WHAT YOU SHOULD DO:
Of the entries below, restate word for word only the section that runs from the line with "Screen dimensions: 1456x819" to the line with "Given: Click the", counting both ends.

EXTRACTED INFORMATION:

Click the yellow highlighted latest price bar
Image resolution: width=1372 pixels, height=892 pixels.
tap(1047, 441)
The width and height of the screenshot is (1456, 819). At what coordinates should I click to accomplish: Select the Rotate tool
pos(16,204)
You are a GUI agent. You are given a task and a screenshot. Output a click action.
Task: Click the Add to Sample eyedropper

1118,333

* * *

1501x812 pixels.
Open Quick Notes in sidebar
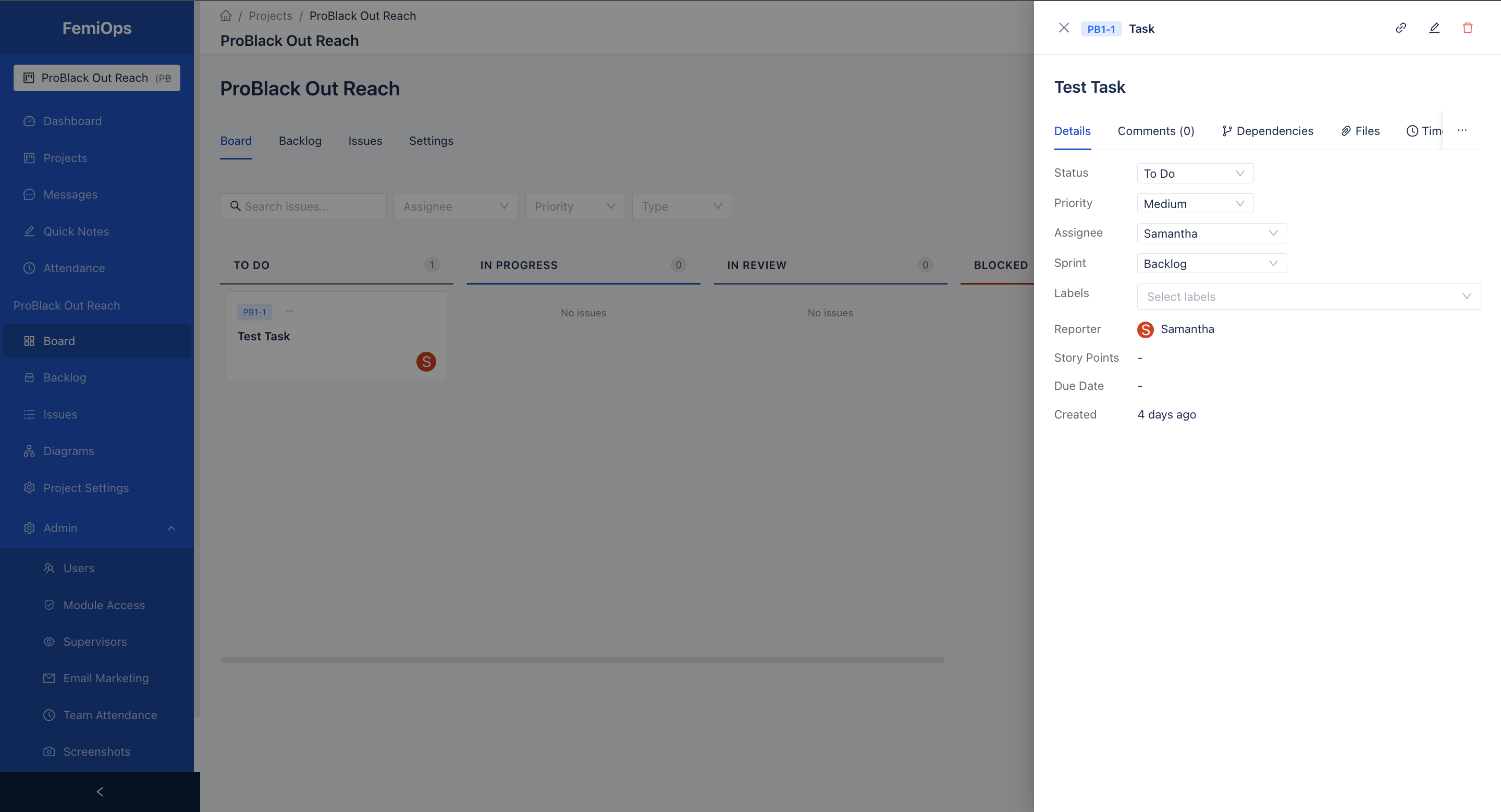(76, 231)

* * *

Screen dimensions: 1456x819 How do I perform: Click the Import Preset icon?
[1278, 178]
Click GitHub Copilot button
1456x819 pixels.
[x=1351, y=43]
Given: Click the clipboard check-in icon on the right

TASK RESPONSE:
Screen dimensions: 1456x819 How do I perform: Click the Import Preset icon?
[1278, 178]
Click GitHub Copilot button
1456x819 pixels.
[x=1351, y=43]
Given: Click the clipboard check-in icon on the right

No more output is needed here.